● **What you should do**:
Extract every line below, verbatim.

● **Data items**:
Start of Block

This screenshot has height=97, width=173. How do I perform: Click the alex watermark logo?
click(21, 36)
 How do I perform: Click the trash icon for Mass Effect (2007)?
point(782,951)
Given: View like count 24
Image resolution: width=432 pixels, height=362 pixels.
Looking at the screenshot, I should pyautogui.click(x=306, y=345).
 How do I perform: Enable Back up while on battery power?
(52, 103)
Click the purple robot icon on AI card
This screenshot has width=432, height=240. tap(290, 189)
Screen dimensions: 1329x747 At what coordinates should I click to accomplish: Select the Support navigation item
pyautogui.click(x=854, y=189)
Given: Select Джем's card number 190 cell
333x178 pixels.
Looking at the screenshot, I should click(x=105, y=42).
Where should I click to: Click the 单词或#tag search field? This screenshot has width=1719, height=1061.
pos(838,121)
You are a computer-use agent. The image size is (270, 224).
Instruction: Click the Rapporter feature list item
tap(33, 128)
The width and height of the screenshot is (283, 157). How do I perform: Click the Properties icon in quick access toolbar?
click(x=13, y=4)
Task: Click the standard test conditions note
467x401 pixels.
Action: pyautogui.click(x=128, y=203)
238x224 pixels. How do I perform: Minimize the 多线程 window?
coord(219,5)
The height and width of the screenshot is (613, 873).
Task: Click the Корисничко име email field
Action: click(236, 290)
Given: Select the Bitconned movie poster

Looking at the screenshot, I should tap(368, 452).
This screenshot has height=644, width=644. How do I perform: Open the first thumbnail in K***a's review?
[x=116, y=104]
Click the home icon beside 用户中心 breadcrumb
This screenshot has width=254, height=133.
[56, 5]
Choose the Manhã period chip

End of Block

● **Answer to the problem**:
This screenshot has height=97, width=173. How do I perform: Click the alex watermark logo?
click(21, 36)
 How do I perform: Click the trash icon for Mass Effect (2007)?
point(782,951)
Given: View like count 24
Image resolution: width=432 pixels, height=362 pixels.
Looking at the screenshot, I should pyautogui.click(x=306, y=345).
 How do I perform: Enable Back up while on battery power?
(52, 103)
Click the purple robot icon on AI card
This screenshot has width=432, height=240. tap(290, 189)
Screen dimensions: 1329x747 At what coordinates should I click to accomplish: Select the Support navigation item
pyautogui.click(x=854, y=189)
Given: Select Джем's card number 190 cell
333x178 pixels.
Looking at the screenshot, I should click(x=105, y=42).
Where should I click to: Click the 单词或#tag search field? This screenshot has width=1719, height=1061.
pos(838,121)
You are a computer-use agent. The image size is (270, 224).
Instruction: Click the Rapporter feature list item
tap(33, 128)
The width and height of the screenshot is (283, 157). How do I perform: Click the Properties icon in quick access toolbar?
click(x=13, y=4)
Task: Click the standard test conditions note
467x401 pixels.
Action: pyautogui.click(x=128, y=203)
238x224 pixels. How do I perform: Minimize the 多线程 window?
coord(219,5)
The height and width of the screenshot is (613, 873).
Task: Click the Корисничко име email field
Action: click(236, 290)
Given: Select the Bitconned movie poster

Looking at the screenshot, I should tap(368, 452).
This screenshot has height=644, width=644. How do I perform: Open the first thumbnail in K***a's review?
[x=116, y=104]
Click the home icon beside 用户中心 breadcrumb
This screenshot has width=254, height=133.
[56, 5]
Choose the Manhã period chip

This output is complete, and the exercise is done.